= Toda Shinryuken Masamitsu =

Toda Shinryuken Masamitsu (戸田真竜軒正光) (1824–1909) is mentioned in the Bugei Ryuha Daijiten as being the head master of several styles of Japanese martial arts, including:
- Gyokko-ryū Kosshijutsu (玉虎流骨指術)
- Kotō-ryū Koppōjutsu (虎倒流骨法術)
- Shinden Fudō-ryū Dakentaijutsu (神伝不動流打拳体術)

During the later part of the Tokugawa period, the government ordered the building of a national military academy (kobusho). According to Bujinkan sources, in 1855 Toda was appointed as chief budo instructor by Matsudaira Noriyasu. The Bujinkan founder, Masaaki Hatsumi, indicates that Toda Shinryuken Masamitsu taught his skills to Toshitsugu Takamatsu, who later passed them on to him.

Masaaki Hatsumi have noted that the true names in the lineage have been obfuscated by Toshitsugu Takamatsu.

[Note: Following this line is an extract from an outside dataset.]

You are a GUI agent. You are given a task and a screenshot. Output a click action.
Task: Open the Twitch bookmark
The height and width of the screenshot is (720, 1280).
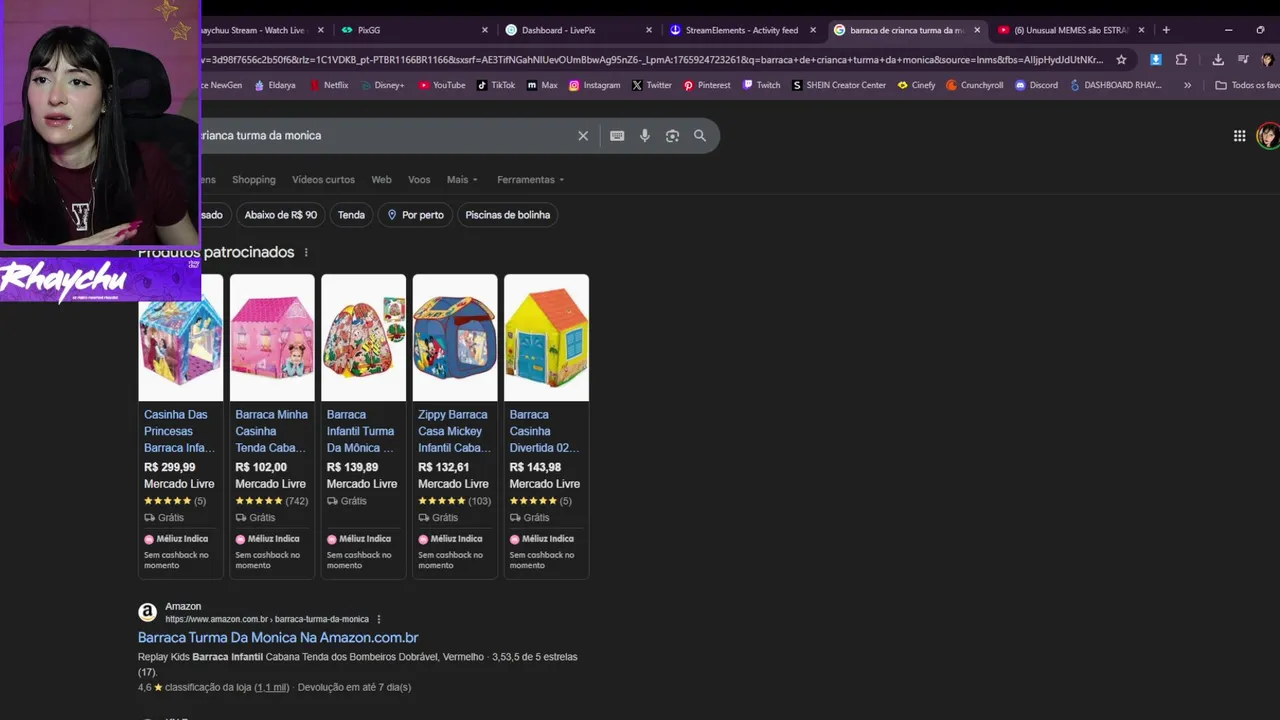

The real historical figure has been skeptically identified as Toda Hisajiro, although to this date no accurate proof identifying his actual existence has been found (戸田久次郎).

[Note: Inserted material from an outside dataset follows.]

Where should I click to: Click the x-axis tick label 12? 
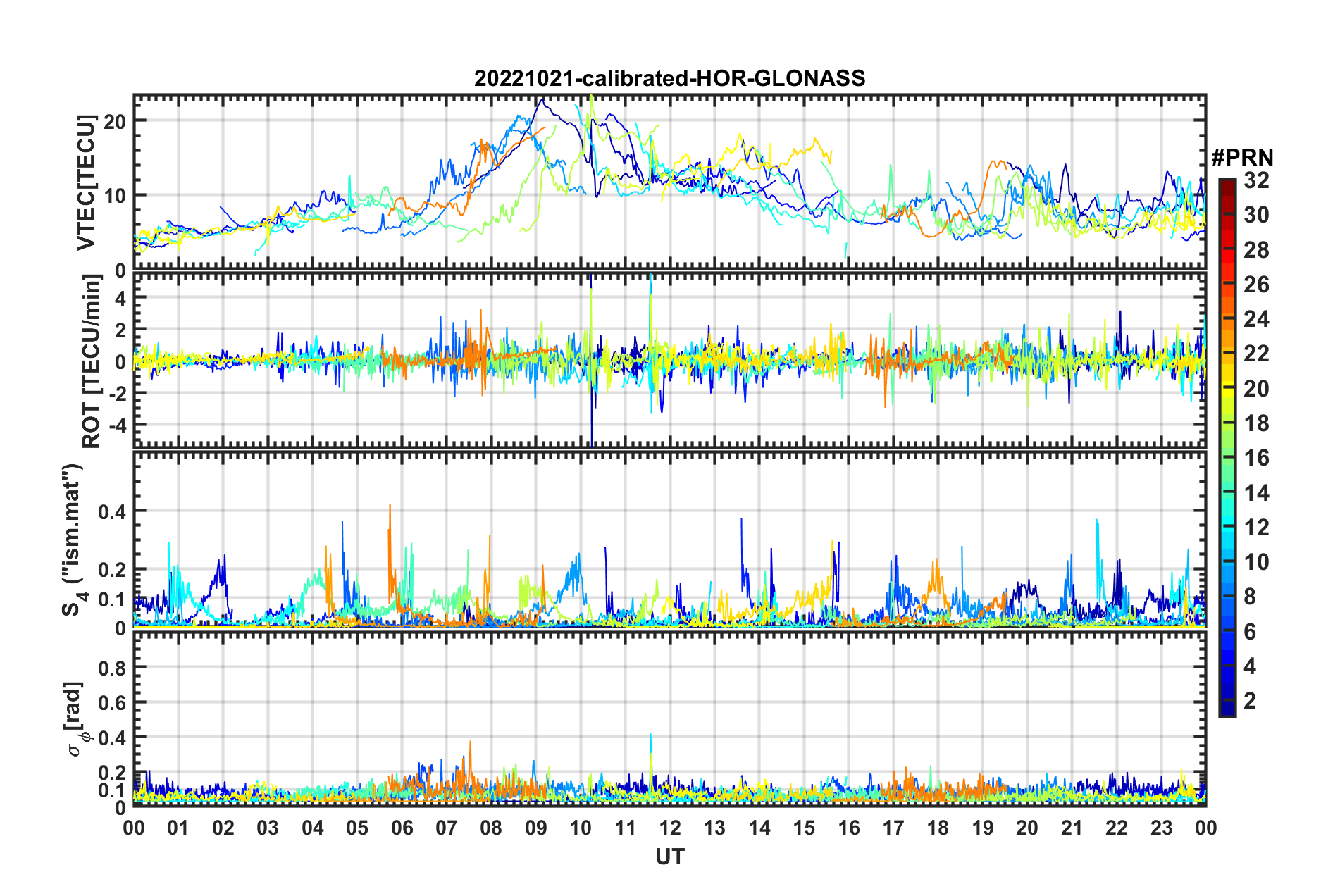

Bujinkan sources indicate that Toda taught the following "five precepts for ninpo":
1. To know that patience comes first.
2. To know that the path of mankind comes from justice.
3. To renounce greed, laziness, and obstinacy.
4. To recognize sadness, worry, and resentment as natural and to seek the immovable heart (fudoshin).
5. To not stray from the path of loyalty and brotherly love and to delve always deeper into the heart of budo pursuing the ways of both the literary and martial arts with balanced determination.

He is also quoted by the Bujinkan as saying "Even when you are faced with certain death, die laughing."